Der beabsichtigte Besuch nicht österreichischer Kinder von ausländischen Schulen ist nach § 13 Abs. 2 2. Satz SchPflG von den Eltern oder sonstigen Erziehungsberechtigten des Kindes der Bildungsdirektion vor Beginn eines jeden Schuljahrs anzuzeigen: Es kann dahingestellt bleiben, ob diese Verpflichtung bloß eine Ordnungsvorschrift darstellt (und damit nichts an der Erfüllung der Schulpflicht ändert [weil diese ex lege eintritt]) oder ob die Schulpflicht erst mit dem Einlagen der Anzeige als erfüllt gilt, denn das erkennende Verwaltungsgericht hat seiner Entscheidung die Sach- und Rechtslage zum Entscheidungszeitpunkt zugrunde zu legen, und zu diesem Zeitpunkt war die Anzeige bereits erstattet.

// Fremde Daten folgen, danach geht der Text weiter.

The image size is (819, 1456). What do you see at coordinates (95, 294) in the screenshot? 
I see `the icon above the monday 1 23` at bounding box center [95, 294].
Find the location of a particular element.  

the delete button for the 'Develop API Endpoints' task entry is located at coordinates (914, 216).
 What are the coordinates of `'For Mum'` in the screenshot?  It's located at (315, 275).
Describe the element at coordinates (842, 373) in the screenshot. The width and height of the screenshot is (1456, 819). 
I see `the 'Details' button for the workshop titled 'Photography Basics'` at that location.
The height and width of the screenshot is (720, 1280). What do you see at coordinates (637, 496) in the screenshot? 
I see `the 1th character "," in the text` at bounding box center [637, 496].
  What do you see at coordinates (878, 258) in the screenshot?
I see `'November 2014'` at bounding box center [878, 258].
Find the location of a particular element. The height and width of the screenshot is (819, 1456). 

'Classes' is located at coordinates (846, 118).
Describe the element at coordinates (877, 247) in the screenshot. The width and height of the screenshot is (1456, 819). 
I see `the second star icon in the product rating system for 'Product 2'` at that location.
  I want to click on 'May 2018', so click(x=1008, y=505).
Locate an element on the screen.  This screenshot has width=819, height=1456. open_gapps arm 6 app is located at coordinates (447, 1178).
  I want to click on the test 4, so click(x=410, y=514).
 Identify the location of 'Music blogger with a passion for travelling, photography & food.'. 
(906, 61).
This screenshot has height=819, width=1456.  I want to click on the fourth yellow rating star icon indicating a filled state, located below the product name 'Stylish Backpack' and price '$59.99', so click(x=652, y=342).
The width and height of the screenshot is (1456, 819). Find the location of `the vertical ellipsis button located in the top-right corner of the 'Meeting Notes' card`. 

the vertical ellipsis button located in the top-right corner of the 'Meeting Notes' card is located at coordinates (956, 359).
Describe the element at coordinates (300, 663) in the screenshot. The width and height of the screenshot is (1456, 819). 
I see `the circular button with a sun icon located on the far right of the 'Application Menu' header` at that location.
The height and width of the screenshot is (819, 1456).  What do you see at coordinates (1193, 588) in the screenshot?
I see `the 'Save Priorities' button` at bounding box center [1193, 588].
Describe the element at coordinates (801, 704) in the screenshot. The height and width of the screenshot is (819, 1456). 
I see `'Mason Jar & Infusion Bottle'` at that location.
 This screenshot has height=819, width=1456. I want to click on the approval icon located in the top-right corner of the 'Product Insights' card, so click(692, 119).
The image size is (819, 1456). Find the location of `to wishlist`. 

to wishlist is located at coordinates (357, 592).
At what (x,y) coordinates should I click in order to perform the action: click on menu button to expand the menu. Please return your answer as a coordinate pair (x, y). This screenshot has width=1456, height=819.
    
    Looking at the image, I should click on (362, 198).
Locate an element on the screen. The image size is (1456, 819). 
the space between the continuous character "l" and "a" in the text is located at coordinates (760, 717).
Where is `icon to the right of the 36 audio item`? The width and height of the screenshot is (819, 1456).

§ 13 Abs. 2 SchPflG unterscheidet sich auch von den von § 11 SchPflG erfassten Fällen, weil dort die Anzeige die behördliche Pflicht zur Überprüfung der Gleichwertigkeit des Unterrichts hervorruft mit der Möglichkeit der Bildungsdirektion, die Teilnahme an einem solchen Unterricht zu untersagen; dies ist in den Fällen des § 13 Abs. 2 SchPflG nicht der Fall ist. Auch die in § 13 Abs. 1 SchPflG gewählte Konstruktion (Bewilligungserfordernis) ist mit jener des § 13 Abs. 2 SchPflG nicht vergleichbar. Die Annahme, dass in den Fällen des § 13 Abs. 2 SchPflG eine nicht vor Beginn des Schuljahres erstattete Anzeige die Erfüllung der Schulpflicht durch Besuch einer im Ausland gelegenen Schule gänzlich verunmöglicht, ist nach Auffassung des erkennenden Verwaltungsgerichts als Sanktion überschießend, zumal die Pflicht zur Anzeige eine andere Person trifft als die Pflicht zum Schulbesuch.

3.5. Ergebnis:

Der Beschwerdeführer unterliegt aufgrund seines Alters und seines Hauptwohnsitzes der allgemeinen Schulpflicht in Österreich. Durch den Besuch der Internationalen Schule in Moskau und der zum Zeitpunkt der Entscheidung des erkennenden Verwaltungsgerichts bereits erstatten Anzeige erfüllt er seine Schulpflicht. Damit ist der von der belangten Bildungsdirektion in Spruchpunkt I. angeordneten Zuweisung zur Volksschule F.-gasse, Wien, der Boden entzogen, weshalb sie ersatzlos aufzuheben war. Damit entfiel auch die in Spruchpunkt II. angesprochenen Pflicht, weshalb auch dieser Spruchpunkt des bekämpften Bescheids zu beseitigen war.

3.6. Unzulässigkeit der (ordentlichen) Revision:

Die (ordentliche) Revision ist unzulässig, weil keine Rechtsfrage iSd Art. 133 Abs. 4 BVG zu beurteilen war, der grundsätzliche Bedeutung zukommt. Die aufgeworfenen Rechtsfragen sind an Hand des eindeutigen Wortlauts der heranzuziehenden Bestimmungen zu beantworten. Es liegen keine Hinweise auf eine grundsätzliche Bedeutung der zu lösenden Rechtsfragen vor.